The police appealed for public help in searching the Surrey Downs, and ‘the Great Sunday Hunt’ took place on 12 December. About two thousand civilians took part, wrapped up warm against the cold. It was like a massive outdoor pre-Christmas party. Ice creams and hot drinks were sold from vans to refresh the spectators. Sayers could not resist joining in the excitement, and persuaded John Gilroy, her artist friend from Benson’s, to drive her to the Silent Pool. The outcome for her was even more of an anticlimax than her foray to France to investigate the Nurse Daniels mystery. During a brief look around, Sayers failed to spot any tell-tale clues that the police had missed, and was left to pronounce, with all the authority she could muster, ‘No, she isn’t here.’ Yet if she failed to contribute to the detective effort, at least her day out amounted to useful research. Aspects of her visit featured in Unnatural Death, in which two women go missing from a car left abandoned on the south coast.

As darkness fell, the hunt was called off. A flare was lit to help searchers who had lost their bearings find their way home. Weary and deflated, Kenward told journalists that he did not believe Agatha Christie’s disappearance was a gimmick designed to sell her books.

What he did not know was that the answer lay more than two hundred miles north. A banjo player and a fellow bandsman performing at the Hydropathic Hotel in Harrogate, the North Yorkshire spa town, were keeping a close eye on a woman guest. They concluded she was the missing novelist, and their detective work proved superior to anyone else’s. Within forty-eight hours, the whole world learned that Agatha Christie had been discovered, safe and well.

After travelling by train to Harrogate, Christie had taken a first-floor room at five guineas a week and bought herself some new clothes, including a glamorous pink georgette evening dress. She followed the reports about her disappearance in the Press, and played bridge – and billiards – in the public rooms. At night she danced in the Winter Garden Ballroom to the music of the Happy Hydro Boys. Otherwise she relaxed by having massages, solving crossword puzzles and borrowing books from the W.H. Smith’s lending library. Her favourite reading comprised thrillers rejoicing in titles such as The Double Thumb and The Phantom Train. She had assumed the identity of a Mrs Teresa Neele, recently returned to Britain from Cape Town. Her chosen surname was that of her husband’s mistress.

■ **SHORT TASK A**: Quote the records verbatim, starting with the line that contains "PEFAU (335, 1524)" and going on through the end of the records.

■ **DATA PROVIDED**:
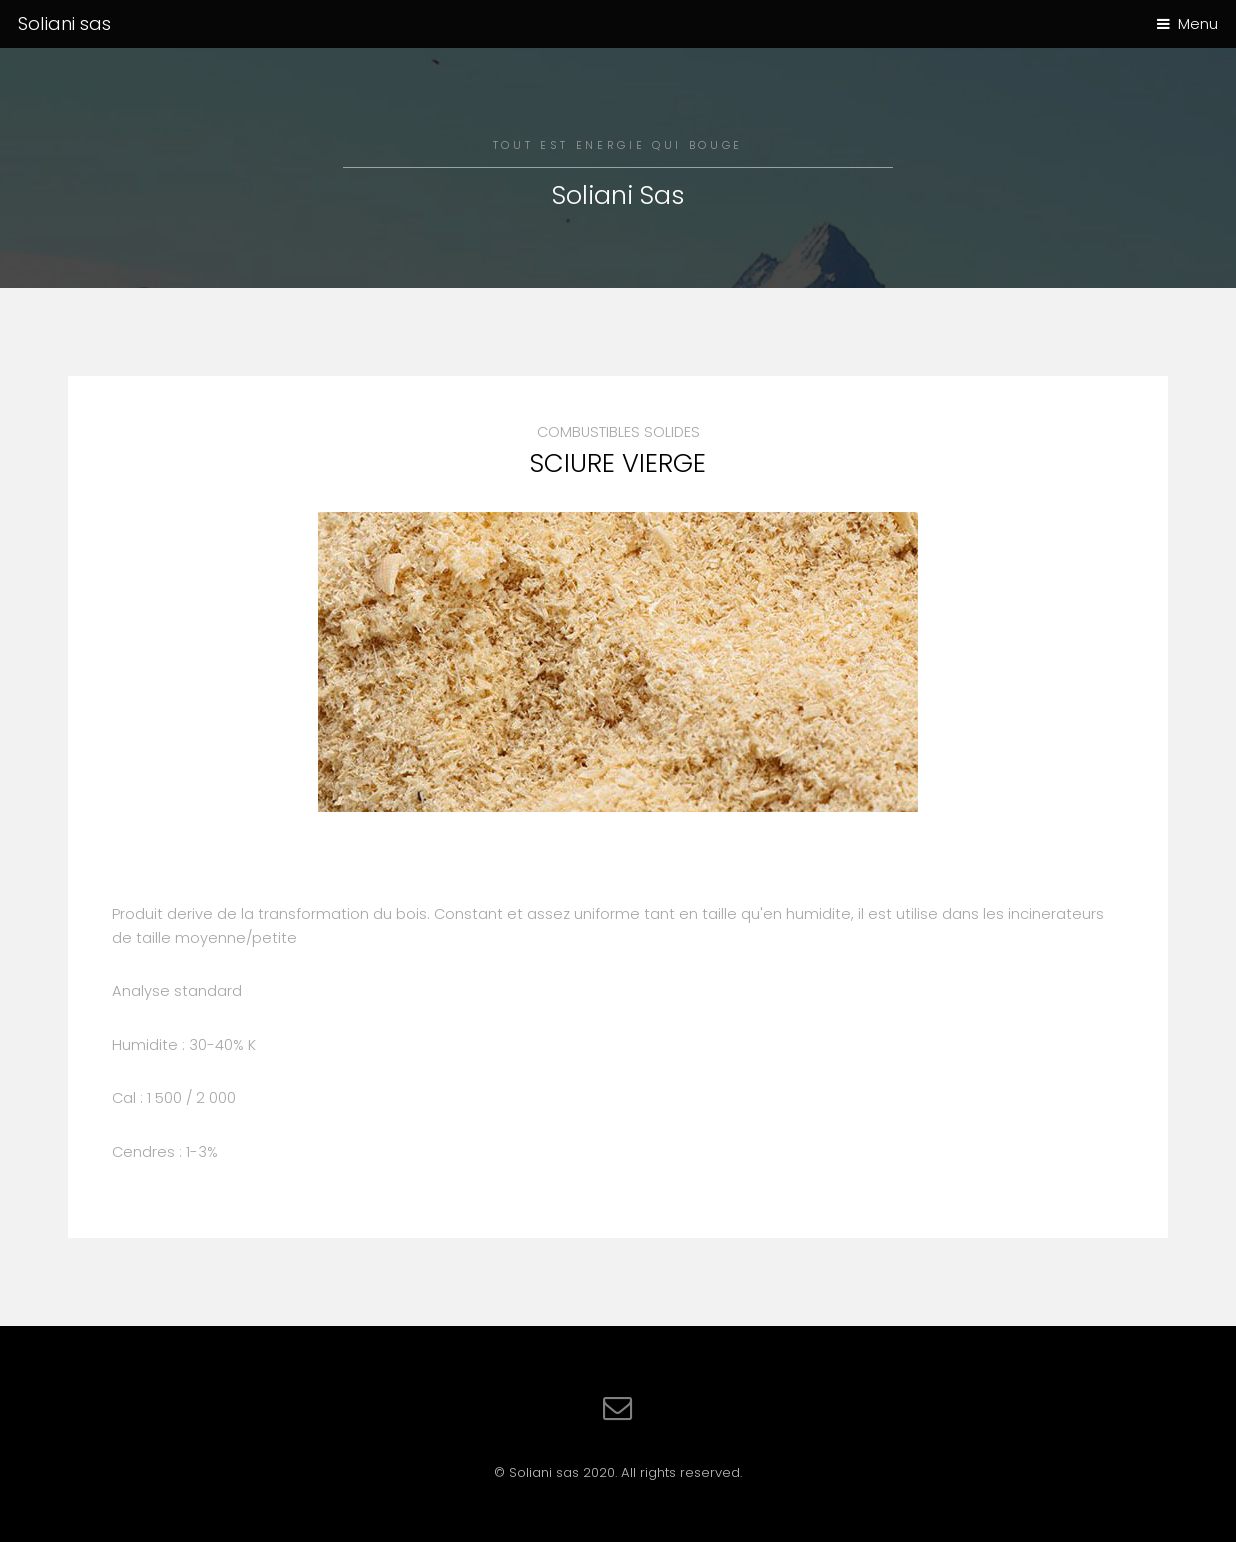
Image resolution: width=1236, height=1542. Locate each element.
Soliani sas (64, 23)
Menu (1198, 24)
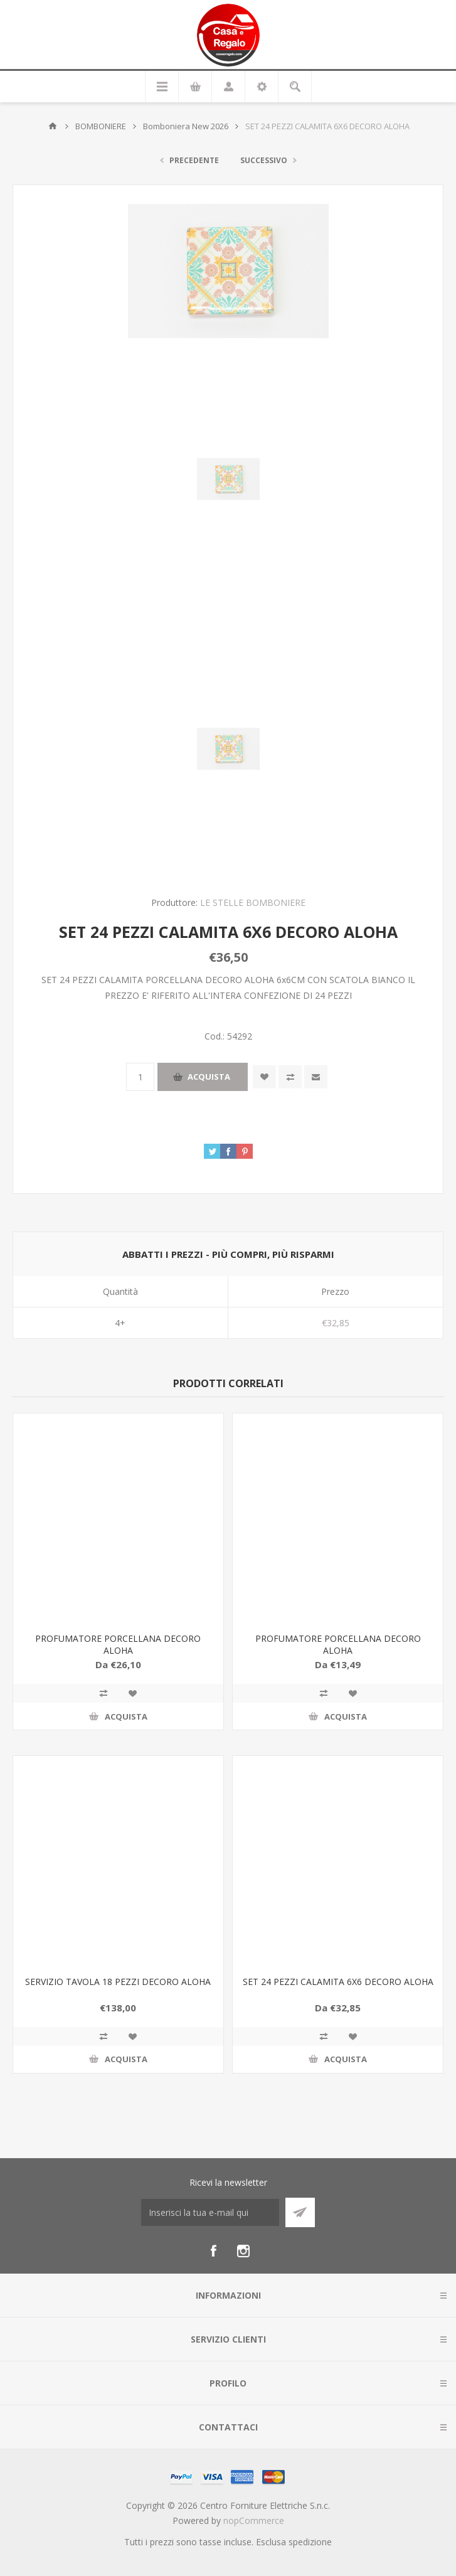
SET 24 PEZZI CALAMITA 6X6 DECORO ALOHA (338, 1982)
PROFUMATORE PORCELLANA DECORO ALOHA (118, 1644)
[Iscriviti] (210, 2212)
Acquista (209, 1076)
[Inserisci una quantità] (140, 1077)
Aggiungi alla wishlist (264, 1076)
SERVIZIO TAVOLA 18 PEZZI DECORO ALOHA (118, 1982)
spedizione (310, 2542)
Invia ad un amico (315, 1076)
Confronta (290, 1076)
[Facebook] (213, 2251)
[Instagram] (243, 2251)
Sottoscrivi (300, 2212)
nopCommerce (253, 2520)
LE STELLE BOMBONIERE (252, 902)
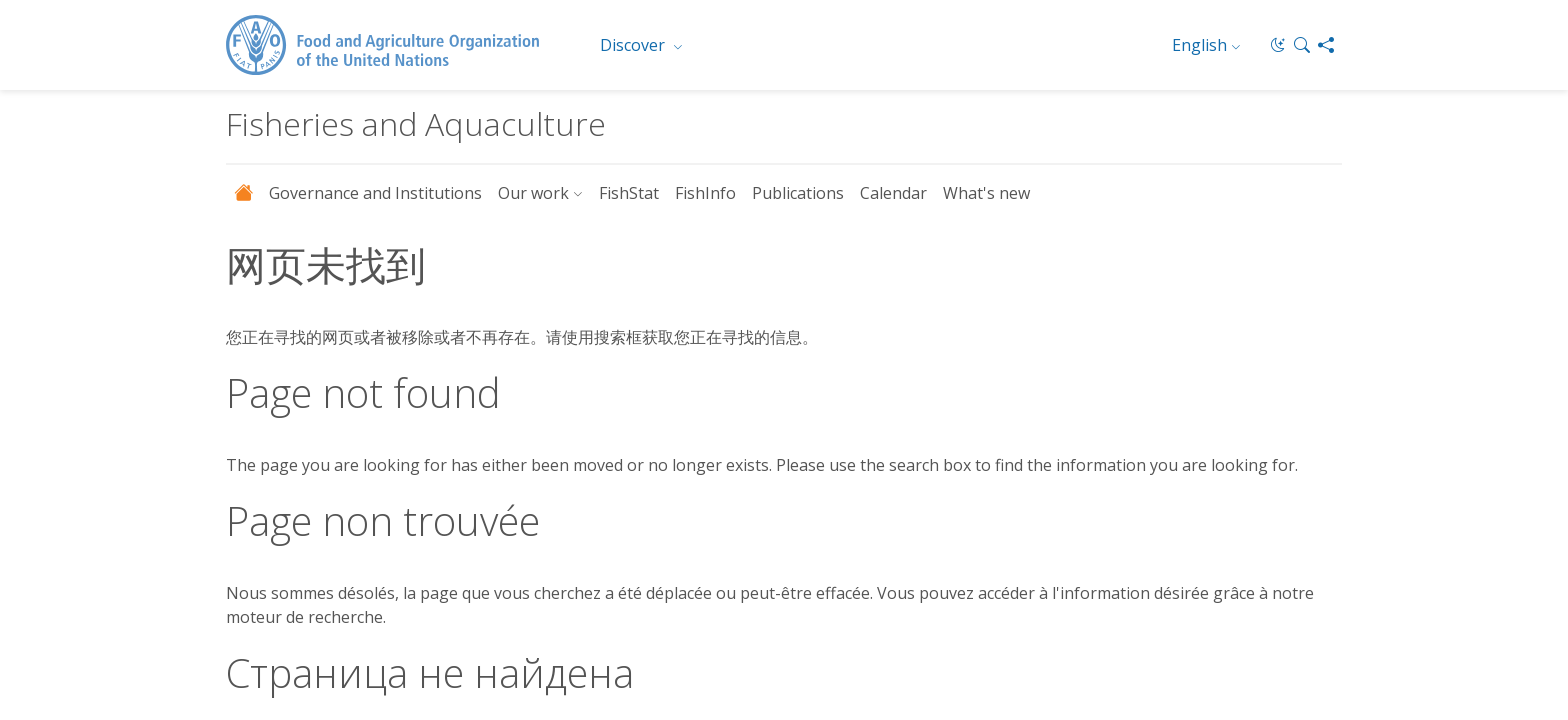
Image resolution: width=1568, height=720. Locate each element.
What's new (986, 193)
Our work (533, 193)
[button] (1302, 45)
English (1199, 45)
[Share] (1326, 45)
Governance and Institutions (375, 193)
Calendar (893, 193)
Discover (634, 45)
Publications (798, 193)
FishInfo (705, 193)
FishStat (629, 193)
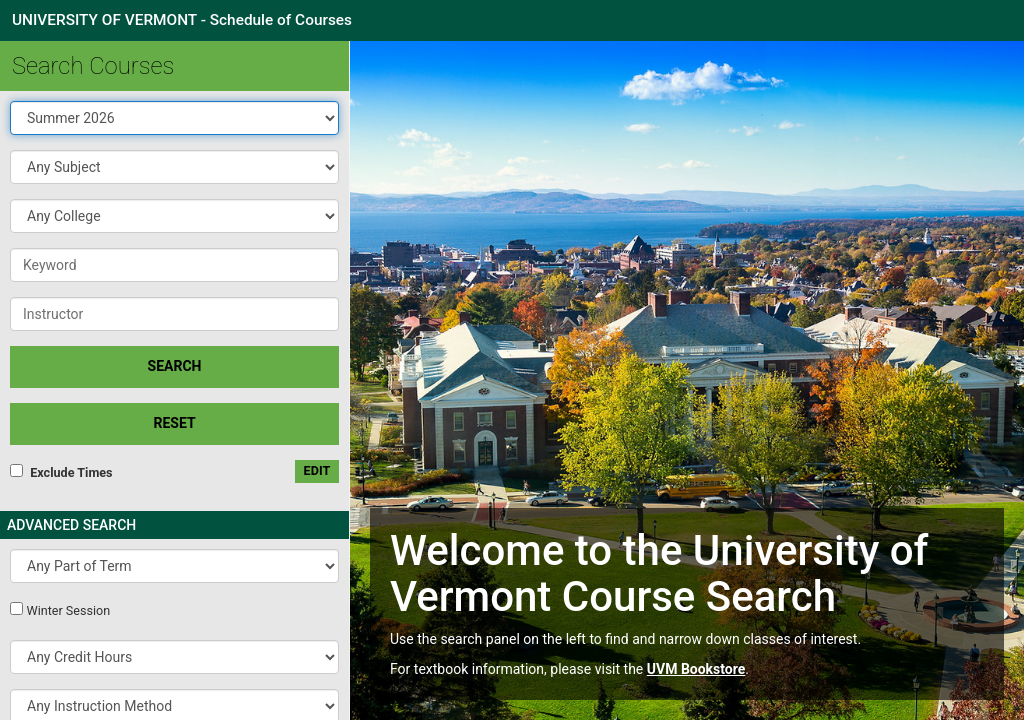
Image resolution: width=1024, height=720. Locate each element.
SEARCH (175, 366)
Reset (174, 423)
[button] (174, 167)
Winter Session (68, 610)
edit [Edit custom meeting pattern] (317, 470)
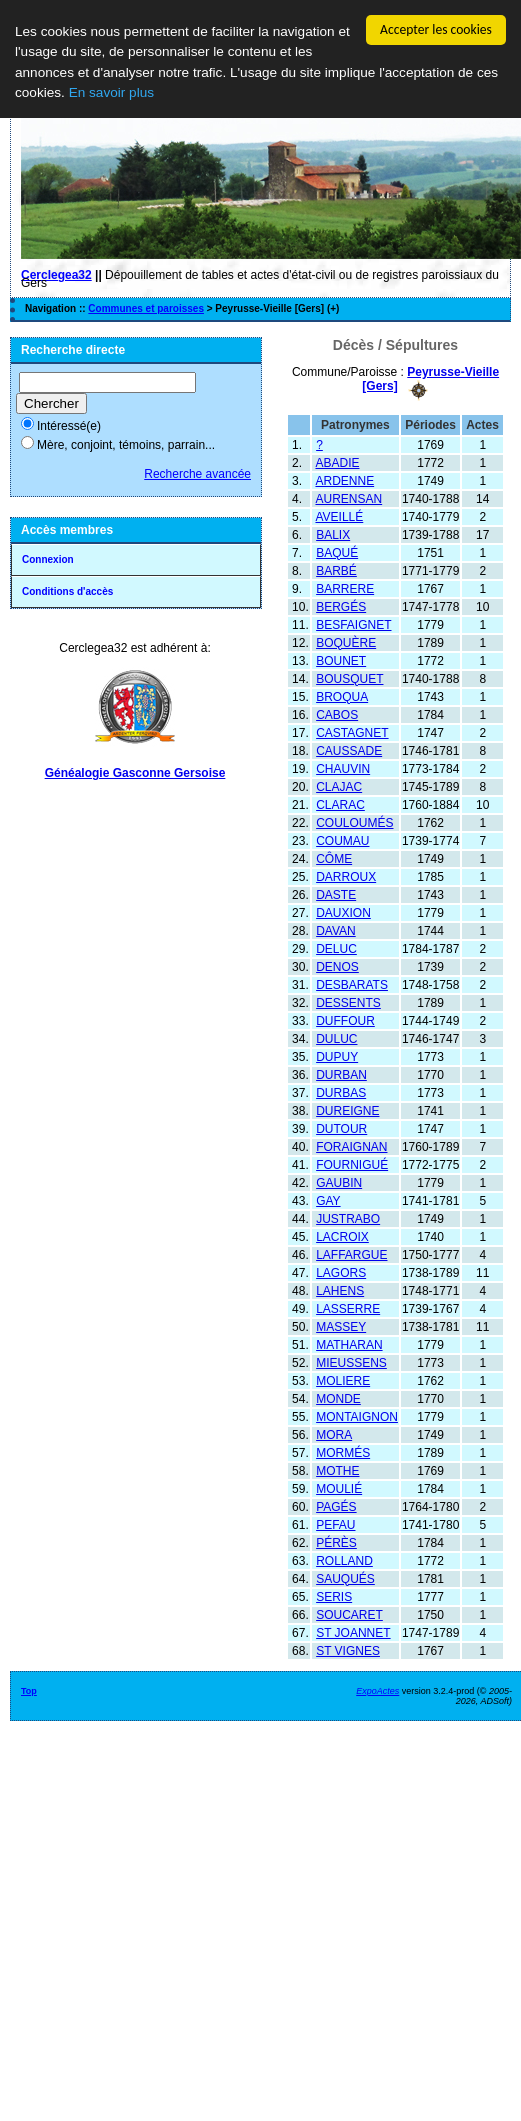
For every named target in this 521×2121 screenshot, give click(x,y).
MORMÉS (343, 1452)
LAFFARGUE (351, 1254)
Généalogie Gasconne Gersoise (135, 773)
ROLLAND (344, 1560)
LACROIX (342, 1236)
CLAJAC (339, 786)
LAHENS (340, 1290)
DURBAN (341, 1074)
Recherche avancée (197, 474)
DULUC (336, 1038)
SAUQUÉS (345, 1578)
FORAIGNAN (351, 1146)
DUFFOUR (345, 1020)
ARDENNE (344, 480)
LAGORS (341, 1272)
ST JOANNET (353, 1632)
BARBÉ (336, 570)
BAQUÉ (337, 552)
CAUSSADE (349, 750)
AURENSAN (348, 498)
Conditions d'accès (67, 591)
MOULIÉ (339, 1488)
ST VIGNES (348, 1650)
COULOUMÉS (354, 822)
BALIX (333, 534)
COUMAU (342, 840)
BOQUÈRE (346, 642)
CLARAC (340, 804)
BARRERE (345, 588)
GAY (328, 1200)
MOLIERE (343, 1380)
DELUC (336, 948)
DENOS (337, 966)
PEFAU (335, 1524)
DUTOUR (341, 1128)
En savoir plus (111, 92)
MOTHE (337, 1470)
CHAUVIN (343, 768)
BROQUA (342, 696)
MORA (334, 1434)
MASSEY (341, 1326)
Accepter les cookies (436, 29)
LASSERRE (348, 1308)
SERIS (334, 1596)
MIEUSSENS (351, 1362)
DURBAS (341, 1092)
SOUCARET (349, 1614)
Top (29, 1690)
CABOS (337, 714)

■ **SHORT TASK B**: In the passage on Agatha Christie's disappearance, write out the section starting with "As darkness fell, the" and going on through "safe and well.", with "banjo player" swapped for "saxophonist".

■ **TASK RESULT A**:
PEFAU (335, 1524)
DUTOUR (341, 1128)
En savoir plus (111, 92)
MOTHE (337, 1470)
CHAUVIN (343, 768)
BROQUA (342, 696)
MORA (334, 1434)
MASSEY (341, 1326)
Accepter les cookies (436, 29)
LASSERRE (348, 1308)
SERIS (334, 1596)
MIEUSSENS (351, 1362)
DURBAS (341, 1092)
SOUCARET (349, 1614)
Top (29, 1690)
CABOS (337, 714)

■ **TASK RESULT B**:
As darkness fell, the hunt was called off. A flare was lit to help searchers who had lost their bearings find their way home. Weary and deflated, Kenward told journalists that he did not believe Agatha Christie’s disappearance was a gimmick designed to sell her books.

What he did not know was that the answer lay more than two hundred miles north. A saxophonist and a fellow bandsman performing at the Hydropathic Hotel in Harrogate, the North Yorkshire spa town, were keeping a close eye on a woman guest. They concluded she was the missing novelist, and their detective work proved superior to anyone else’s. Within forty-eight hours, the whole world learned that Agatha Christie had been discovered, safe and well.